I would refuse, and I hope others will refuse, to capitulate to the oppressive fuckers. I would refuse to bring a child into a world where extremists are trying to turn my country into a merciless theocracy. If my choices are to be your broodmare or face a firing squad, load your guns.
As the saying goes, give me liberty or give me death. I'm not going to be your slave.
Sunday, March 12, 2023
Sunshine
So there was some more sun. Yay. We'll ignore that I'm insanely sleepy right now.
Saturday, March 11, 2023
At the Moment
If I'm being honest, at the moment I really loathe food. I hate it. I hate the whole process of eating and gaining energy and storing fat and expelling things. I hate it so much. It's been nothing but an endless road of hell and discomfort for me.
I wish I never had to eat again. I wish I could just survive off air or sunlight. I wish I could just be free of the whole process and never have to deal with a meal or its consequences again.
Mind you, I have been sick for a few days. I know that's contributing to this. I know that now that I'm free from the constant gnawing sense of hunger that my whole relationship with food is changing.
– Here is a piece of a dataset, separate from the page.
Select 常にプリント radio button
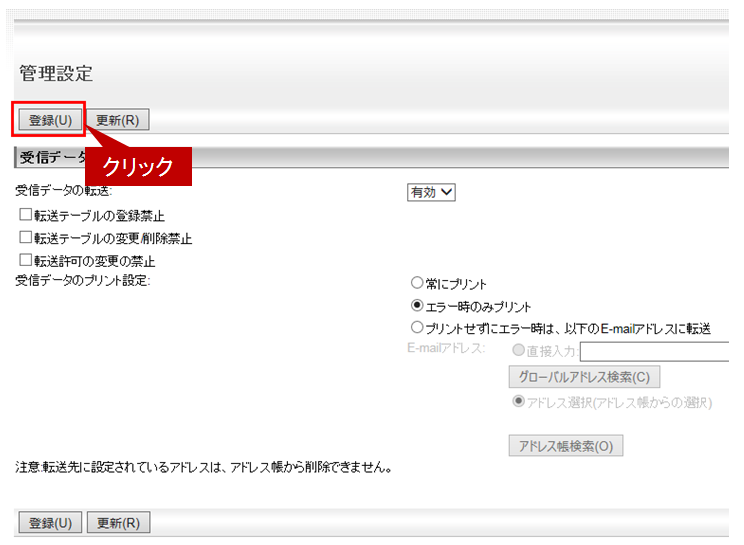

I'm sure it will settle on something positive and healthy.
Right now though...
I'm guessing this is kind of like the stages of grief and I'm squarely in the Anger stage. Seriously, even though things can still taste good in the moment, I really truly hate food right now. I can't even think about it without sneering.
Thursday, March 9, 2023
Cold Days
I'm happy I have blankets that I made to use. Knitted blankets are lightweight but also very warm. They're deeply comforting and cozy. When I napped this afternoon, I kept my bedroom blanket on me and it kept me at a more even temp than the other blankets on my bed usually do.
Anyway I am sure irony will keep this side effect from helping me during the summer. It would be NICE to just be cooler than normal during the brutal summer months, but my luck usually isn't that good. I'll be the same resentful sweaty mess I normally am.
Wednesday, March 8, 2023
Better
I'm feeling a little better. My body was still weird all day and threatened me often, but didn't act extreme like it did yesterday. My emotions were all over the place though. There is some anxiety trying to set in. I'll have to deal with that.
I guess other than that, I'm fine.
Tuesday, March 7, 2023
Bad Day
My stomach calmed down some past noon but then got nasty again in the evening. It's been a few hours since the last round and I hope it has decided to stop again. I have my doubts though.
I really hope this doesn't last very long.